Screenshot grounding data:
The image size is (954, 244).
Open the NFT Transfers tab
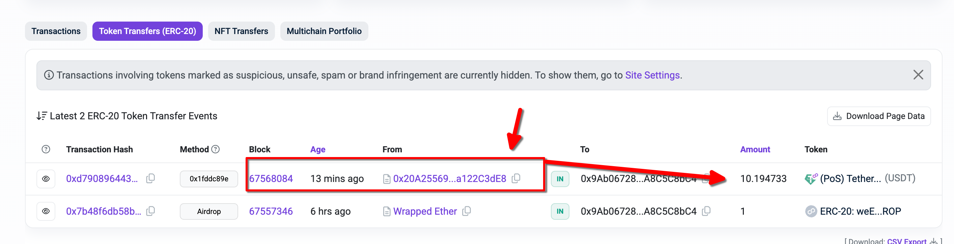coord(241,31)
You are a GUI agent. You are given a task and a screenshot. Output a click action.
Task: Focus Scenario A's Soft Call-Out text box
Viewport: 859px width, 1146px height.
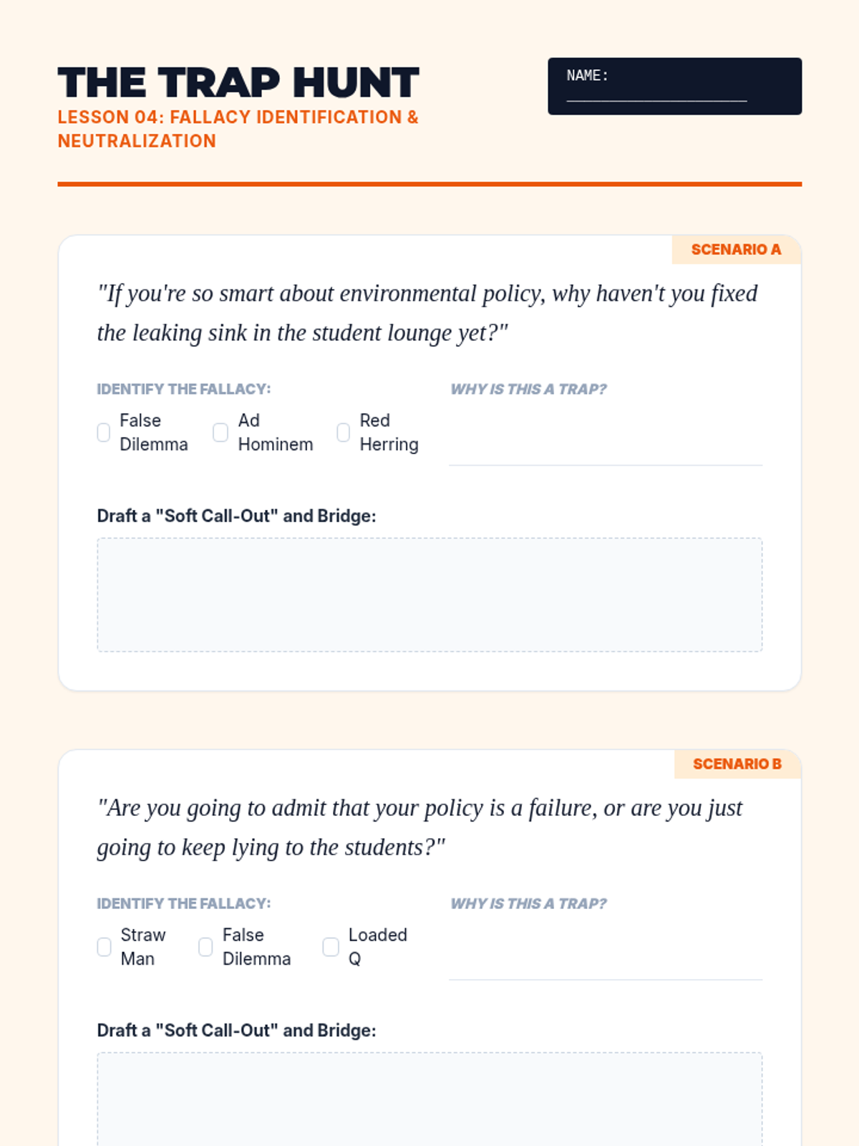tap(430, 594)

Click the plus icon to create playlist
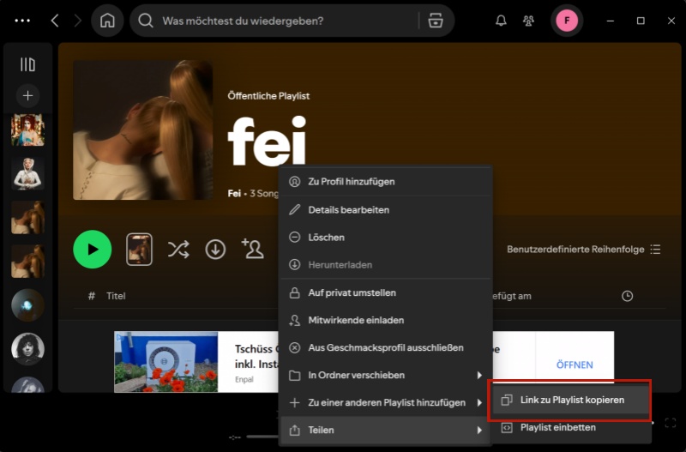(x=27, y=95)
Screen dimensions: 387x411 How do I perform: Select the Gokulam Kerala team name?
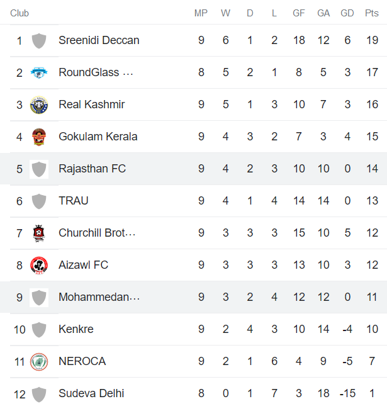(98, 137)
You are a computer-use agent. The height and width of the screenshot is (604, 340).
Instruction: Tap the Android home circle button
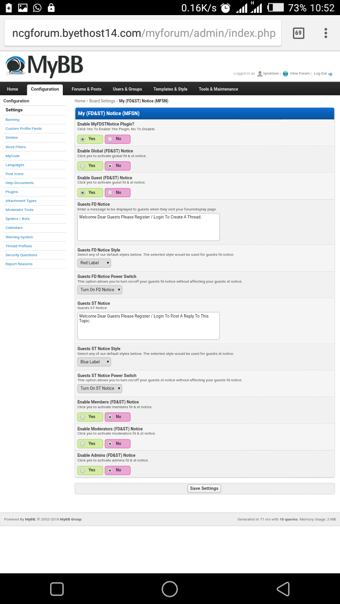pyautogui.click(x=170, y=588)
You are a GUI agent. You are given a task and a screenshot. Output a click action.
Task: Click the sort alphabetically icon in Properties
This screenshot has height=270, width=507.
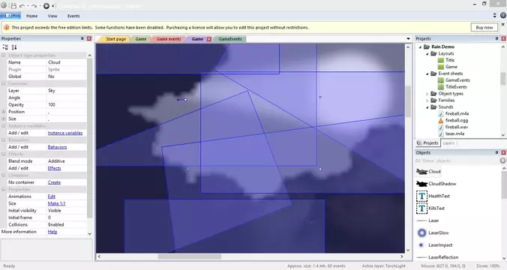coord(14,47)
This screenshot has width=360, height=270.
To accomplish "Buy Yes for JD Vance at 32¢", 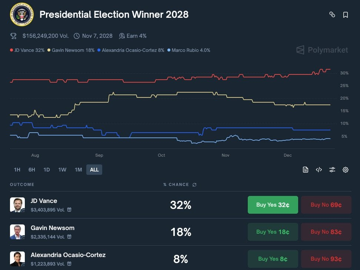I will 273,205.
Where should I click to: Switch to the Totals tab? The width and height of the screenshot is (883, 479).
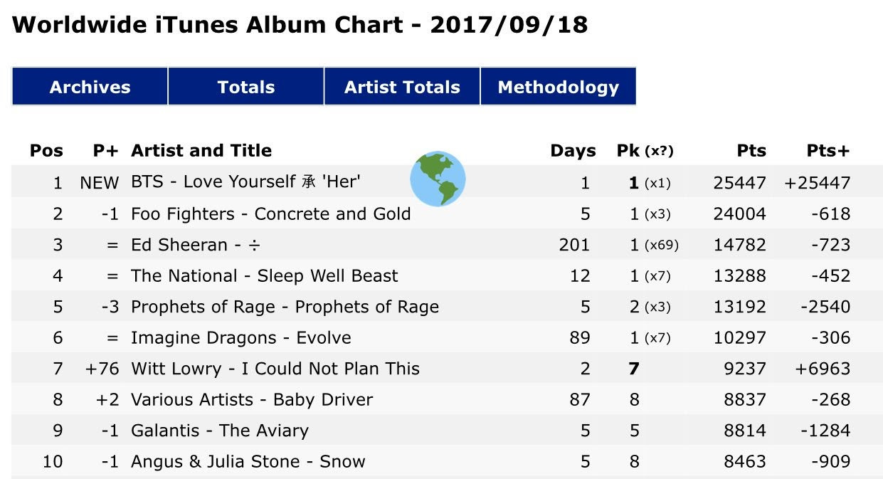(x=245, y=87)
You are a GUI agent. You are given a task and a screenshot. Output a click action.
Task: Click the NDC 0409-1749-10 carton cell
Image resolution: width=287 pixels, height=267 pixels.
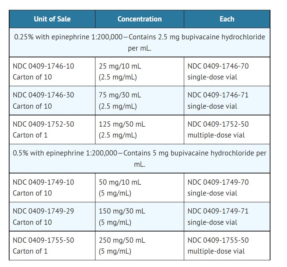[52, 187]
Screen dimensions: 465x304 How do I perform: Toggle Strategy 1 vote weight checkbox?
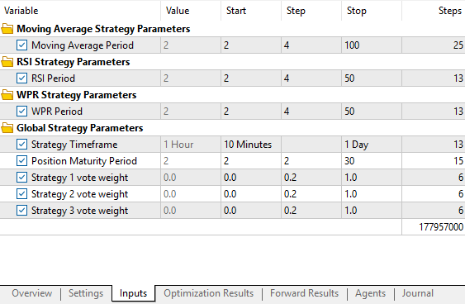[21, 178]
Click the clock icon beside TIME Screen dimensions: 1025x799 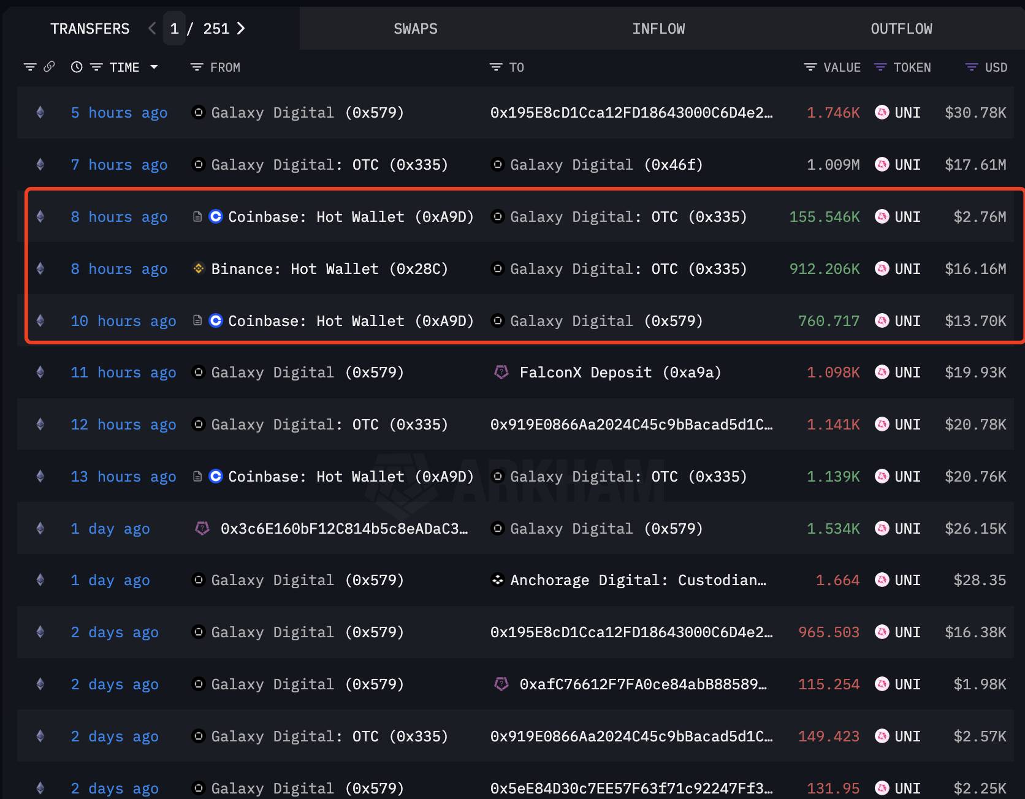click(77, 67)
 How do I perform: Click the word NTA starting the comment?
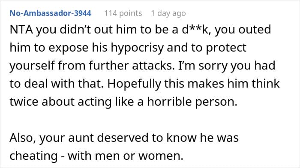(x=21, y=30)
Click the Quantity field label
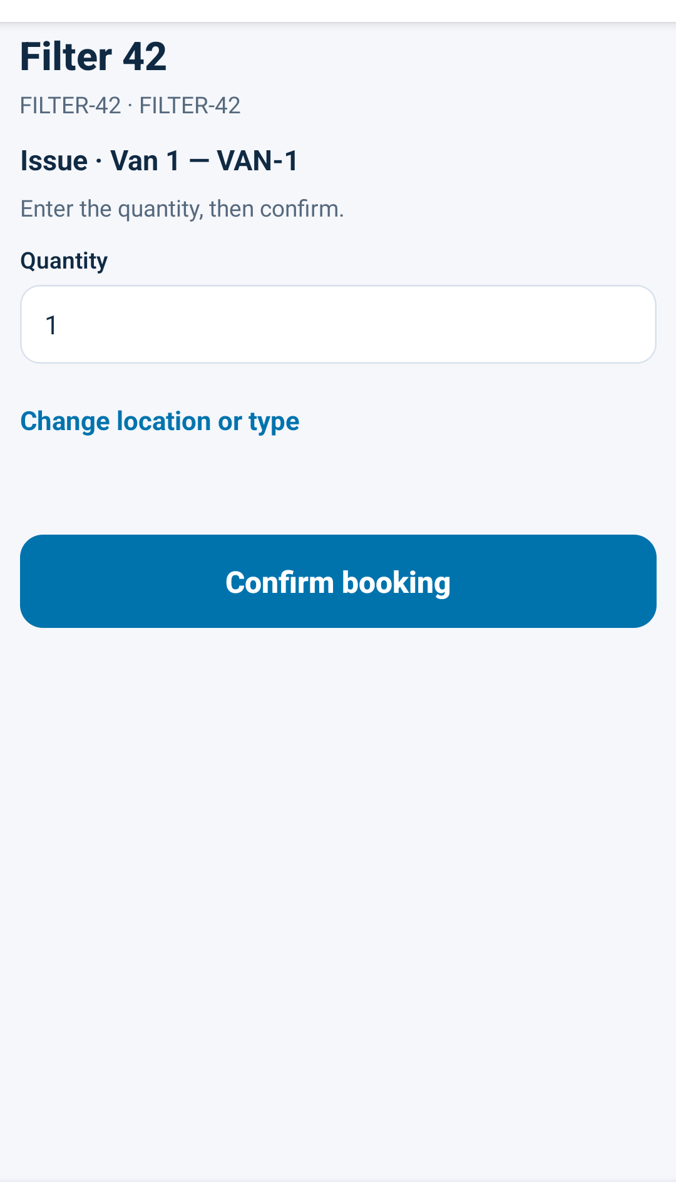Screen dimensions: 676x1202 pos(64,261)
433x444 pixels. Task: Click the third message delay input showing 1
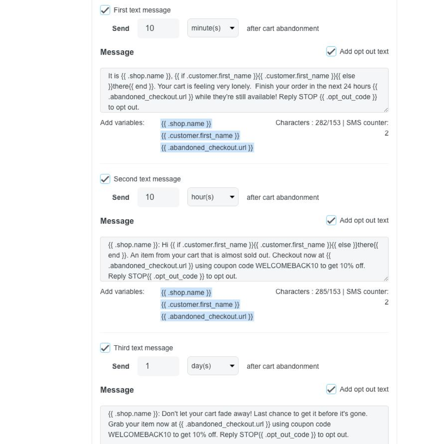tap(158, 366)
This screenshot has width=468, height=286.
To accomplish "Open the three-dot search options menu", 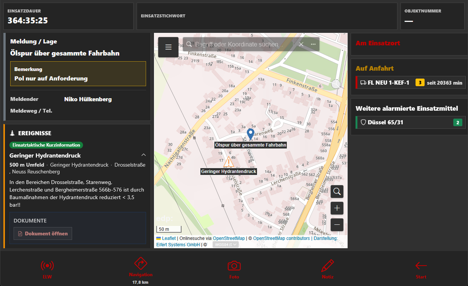I will (x=313, y=44).
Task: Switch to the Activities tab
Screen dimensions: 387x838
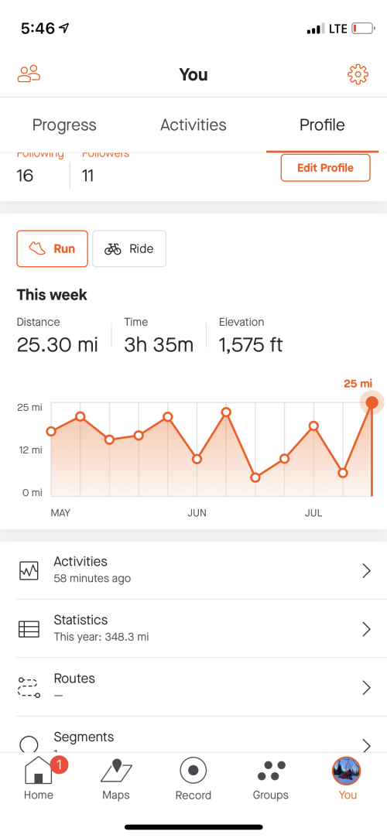Action: [194, 125]
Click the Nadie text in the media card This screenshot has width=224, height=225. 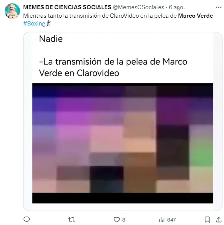[x=51, y=39]
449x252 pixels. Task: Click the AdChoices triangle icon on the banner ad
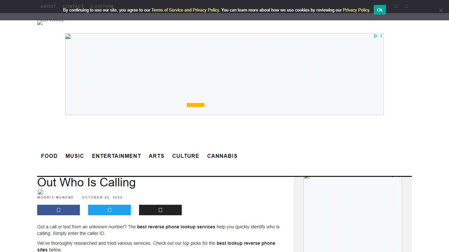coord(375,36)
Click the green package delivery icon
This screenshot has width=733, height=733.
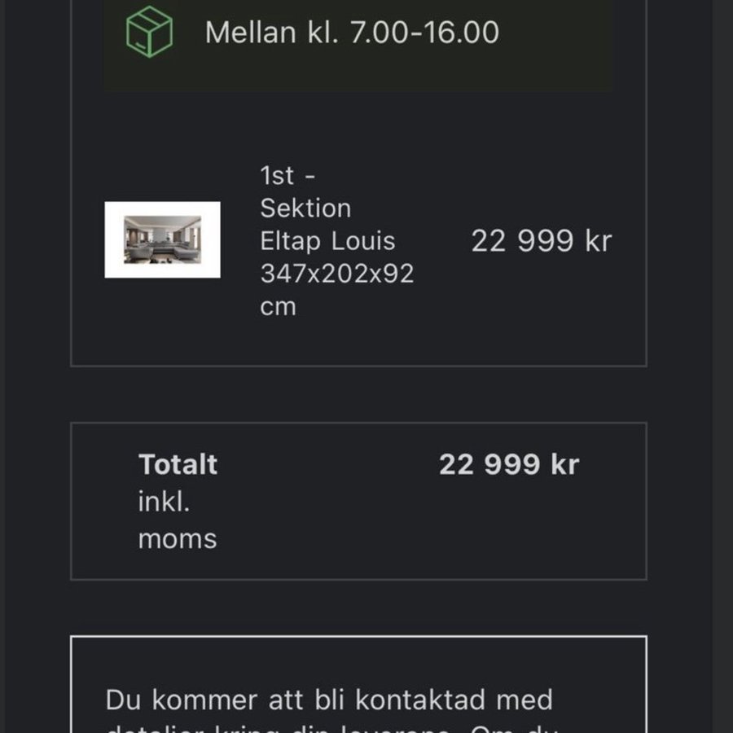(149, 32)
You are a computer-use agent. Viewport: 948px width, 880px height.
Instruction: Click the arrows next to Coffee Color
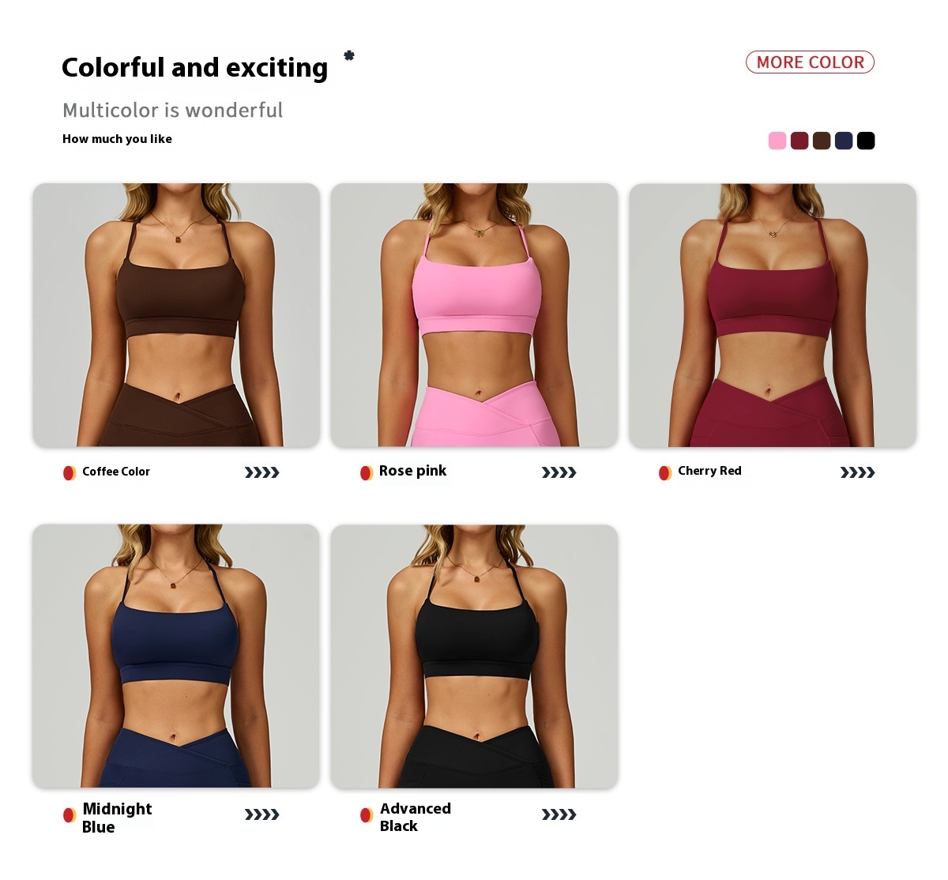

### WHAT IS NEEDED
From the entries, copy every line in which the string "computer" can be found.

### FINISHED EXERCISE
You are a computer-use agent. The height and width of the screenshot is (604, 340).
You are a computer-use agent. Viewport: 948px width, 880px height.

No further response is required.